━━━━━ Dane do zadania

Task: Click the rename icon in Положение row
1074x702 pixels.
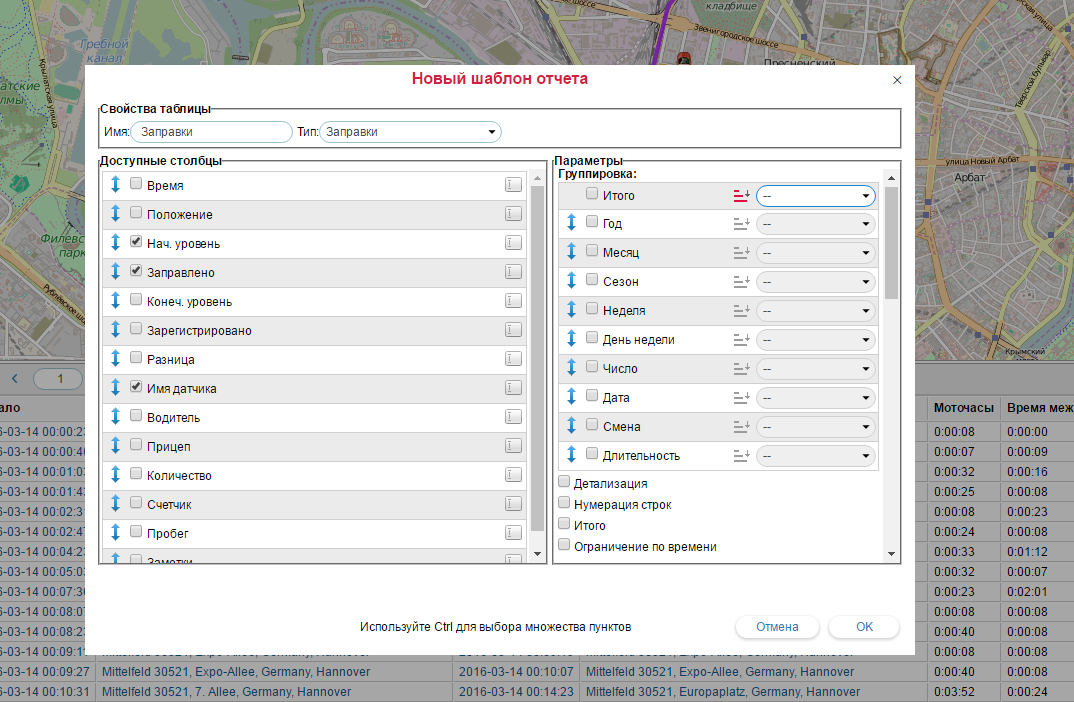Action: coord(513,214)
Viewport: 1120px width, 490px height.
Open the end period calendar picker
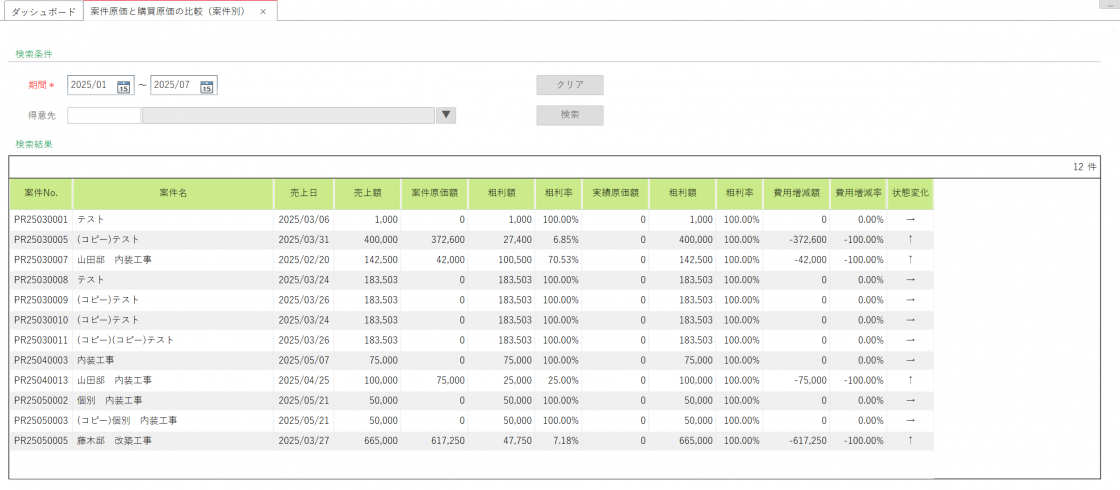pyautogui.click(x=207, y=86)
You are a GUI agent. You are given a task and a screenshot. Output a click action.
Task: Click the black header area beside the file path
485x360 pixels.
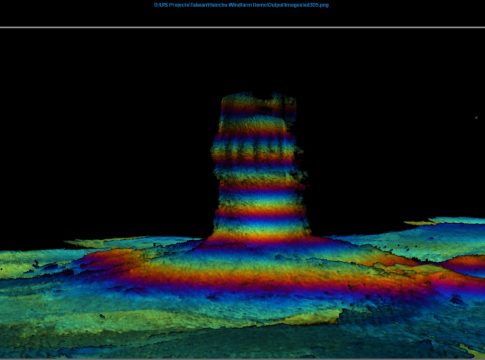(x=407, y=13)
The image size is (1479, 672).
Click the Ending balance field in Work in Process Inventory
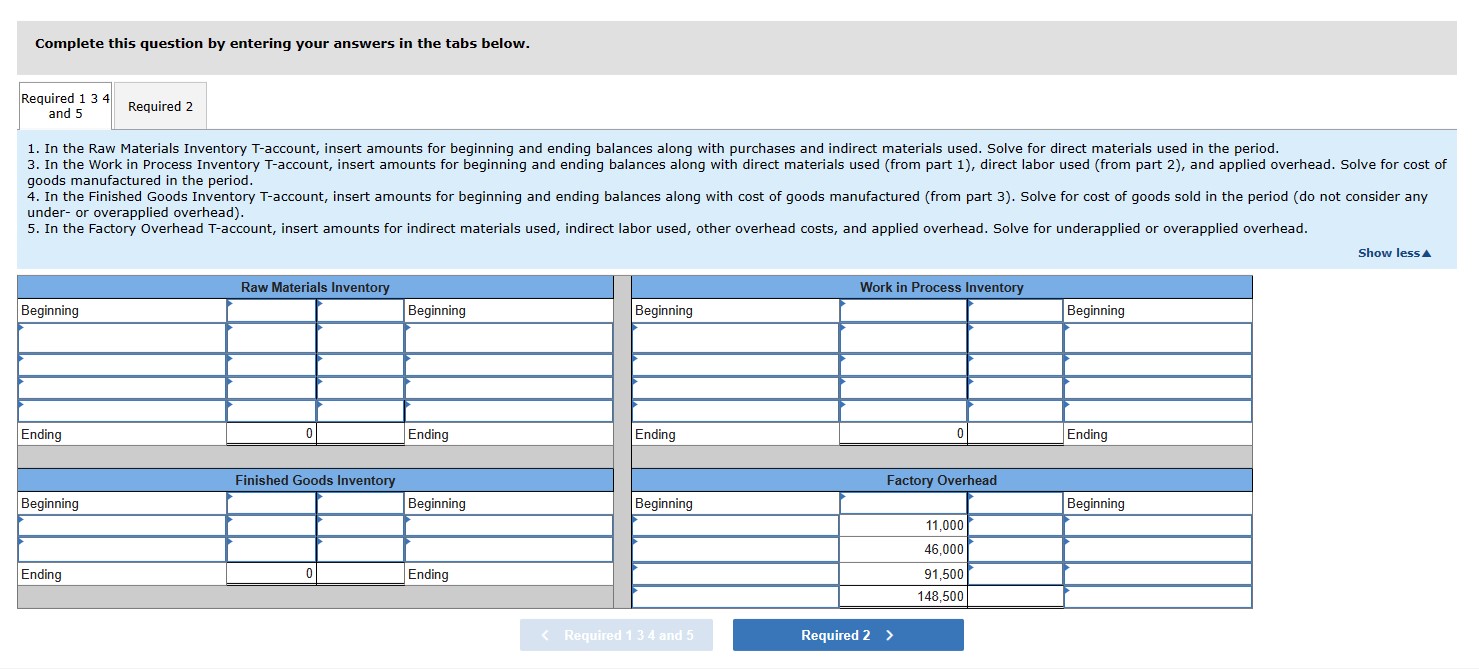click(x=900, y=434)
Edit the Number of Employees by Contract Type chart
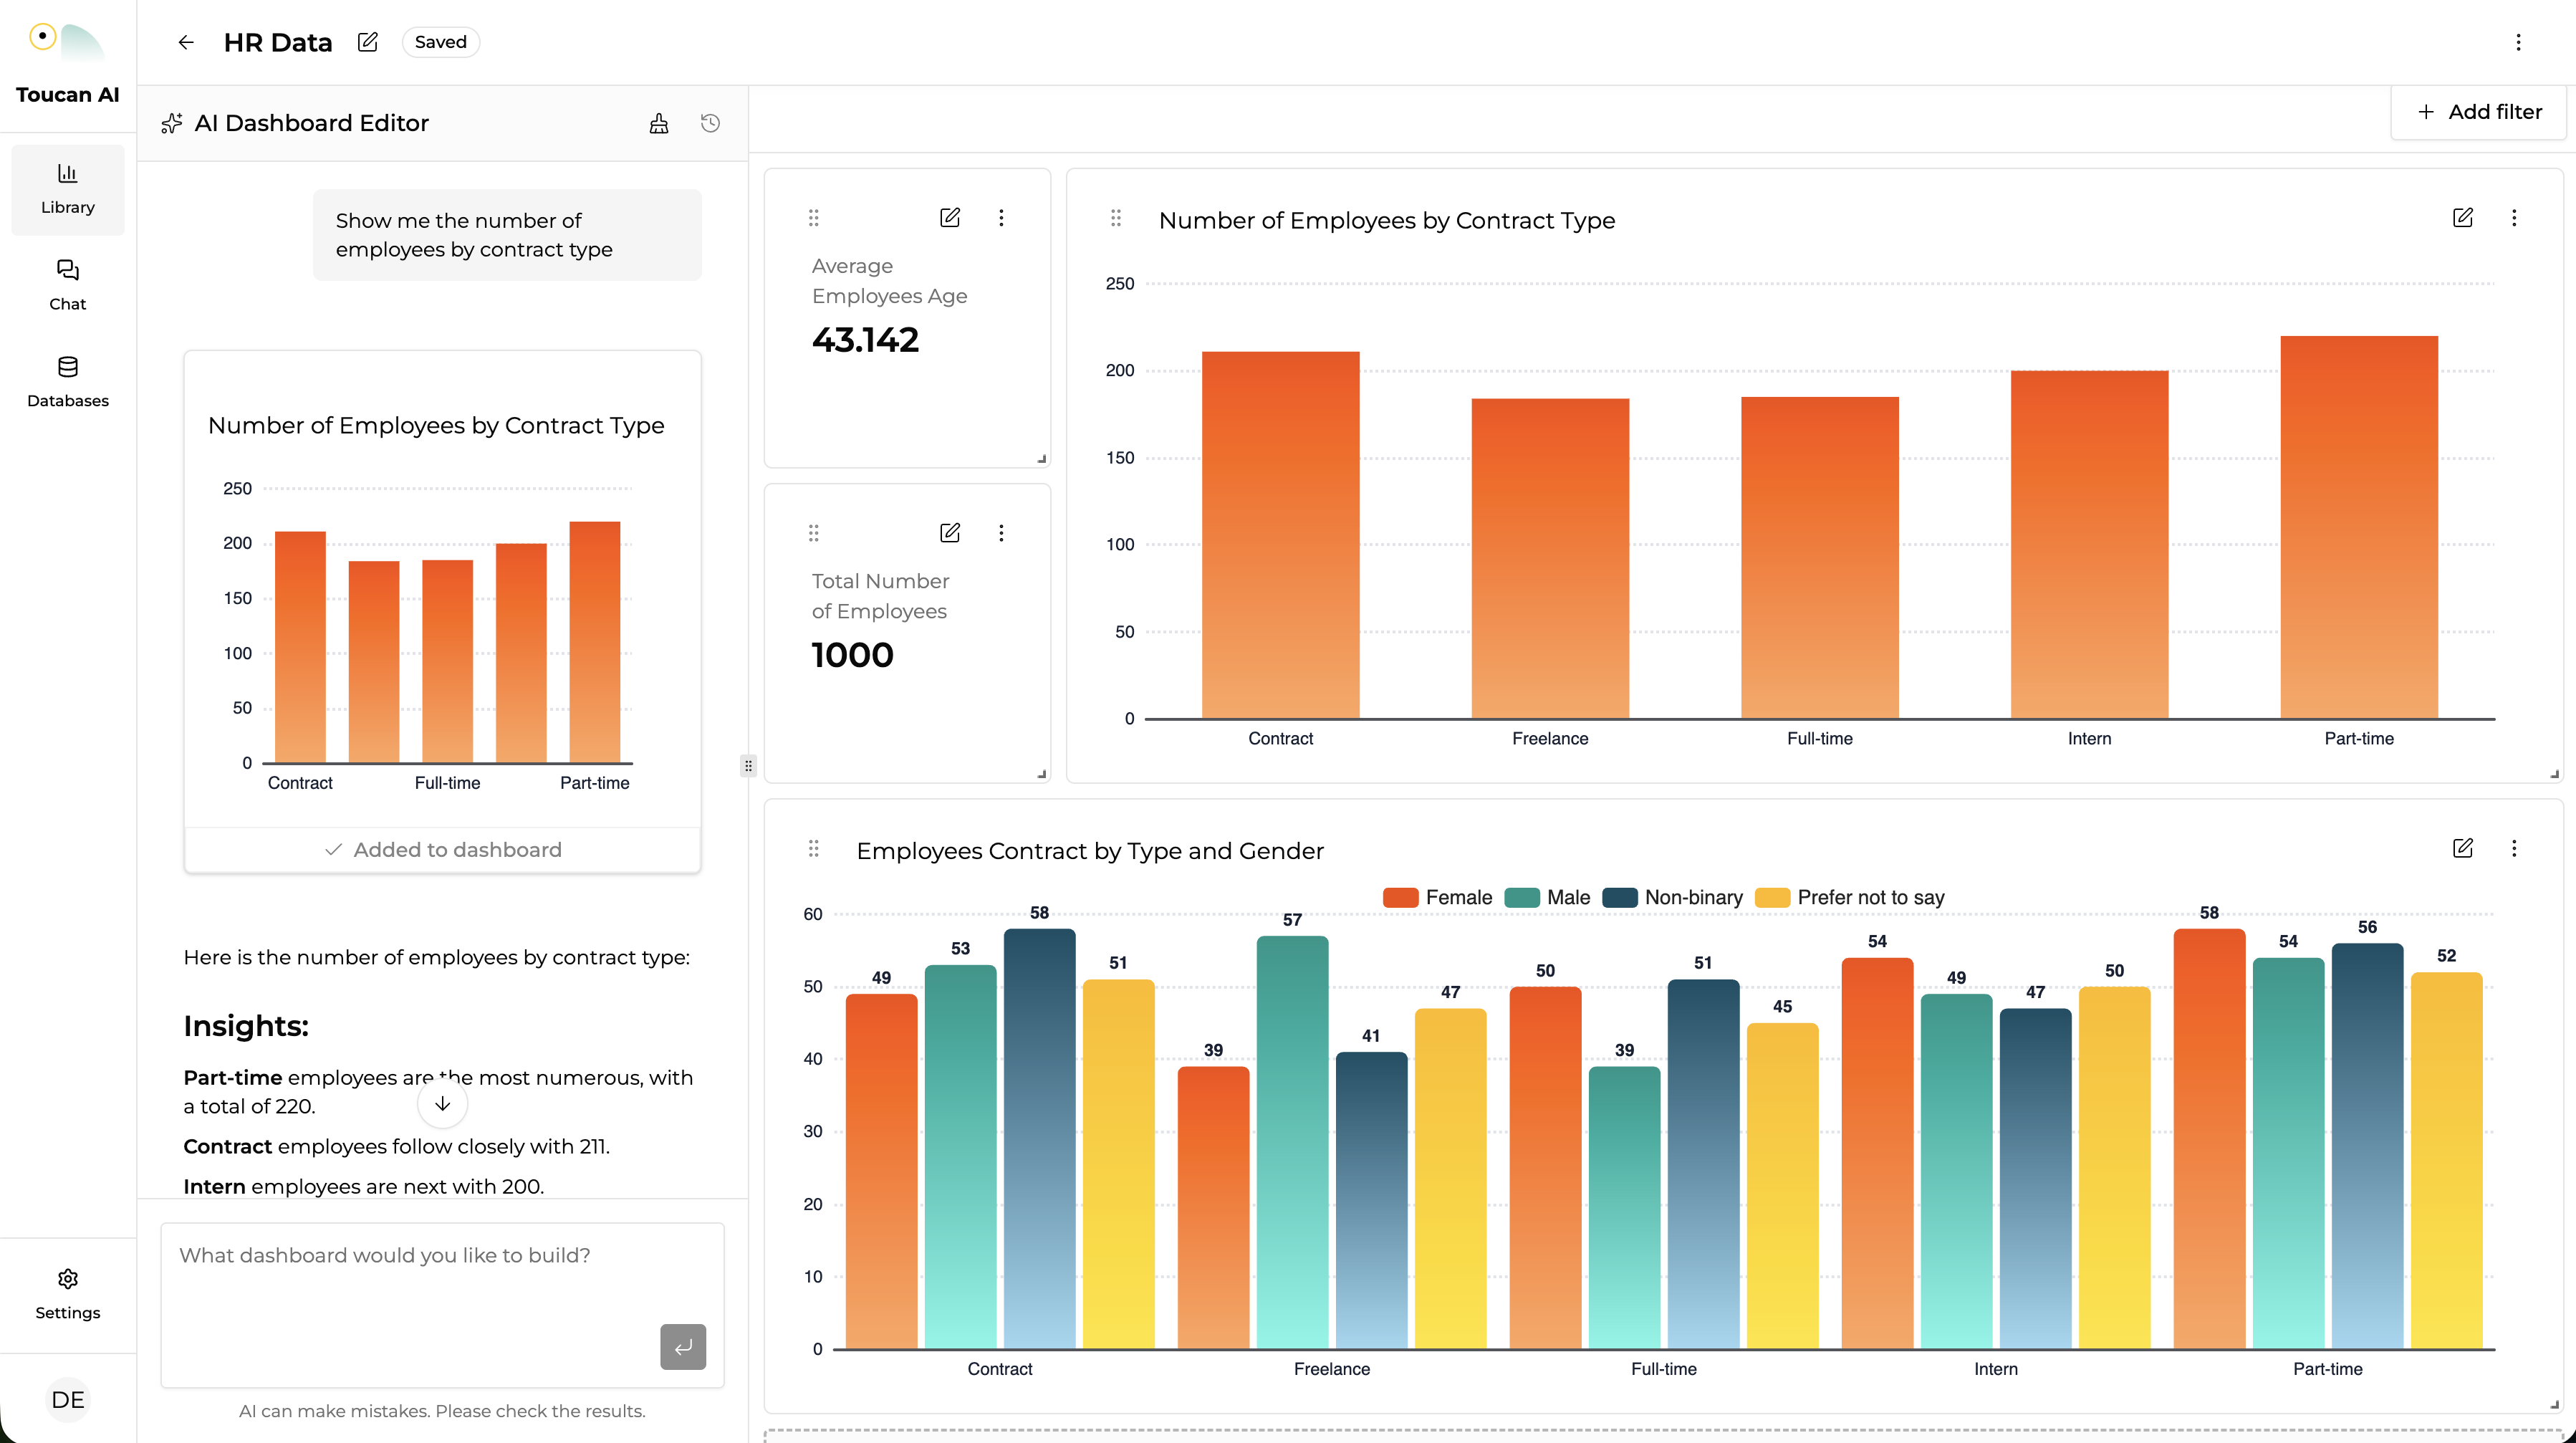The height and width of the screenshot is (1443, 2576). point(2463,217)
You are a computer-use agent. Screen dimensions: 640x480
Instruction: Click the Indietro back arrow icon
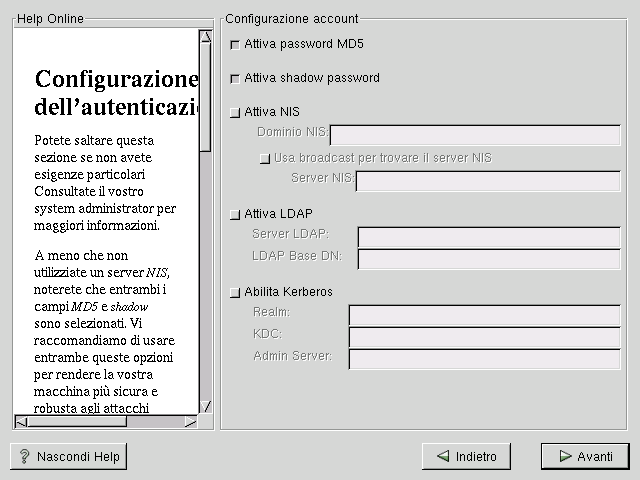441,457
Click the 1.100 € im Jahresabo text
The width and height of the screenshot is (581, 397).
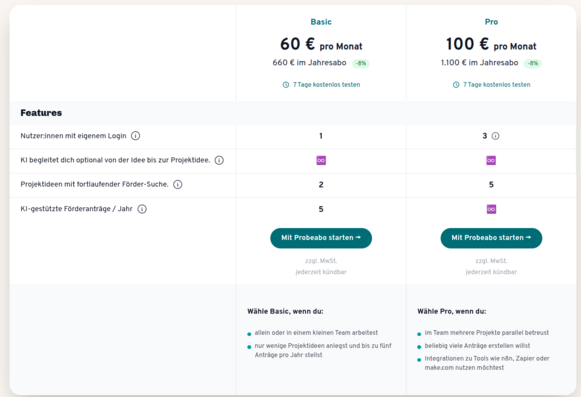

━━━━━━━━━━

> _Treść zadania_
Przedstaw wszystkie wiersze powyższych rekordów jako listę JSON, w której każdy wiersz jest osobnym ciągiem znaków. Pomiń puste wiersze i nie umieszczaj w odpowiedzi obrazów.

> _Poprawny wynik_
[
  "Task: Click the rename icon in Положение row",
  "1074x702 pixels.",
  "Action: coord(513,214)",
  "Viewport: 1120px width, 490px height.",
  "Open the end period calendar picker",
  "pyautogui.click(x=207, y=86)",
  "You are a GUI agent. You are given a task and a screenshot. Output a click action.",
  "Task: Click the black header area beside the file path",
  "485x360 pixels.",
  "(x=407, y=13)",
  "The image size is (1479, 672).",
  "Click the Ending balance field in Work in Process Inventory",
  "click(x=900, y=434)",
  "Edit the Number of Employees by Contract Type chart",
  "The height and width of the screenshot is (1443, 2576). point(2463,217)",
  "You are a computer-use agent. Screen dimensions: 640x480",
  "Instruction: Click the Indietro back arrow icon",
  "441,457",
  "Click the 1.100 € im Jahresabo text",
  "The width and height of the screenshot is (581, 397)."
]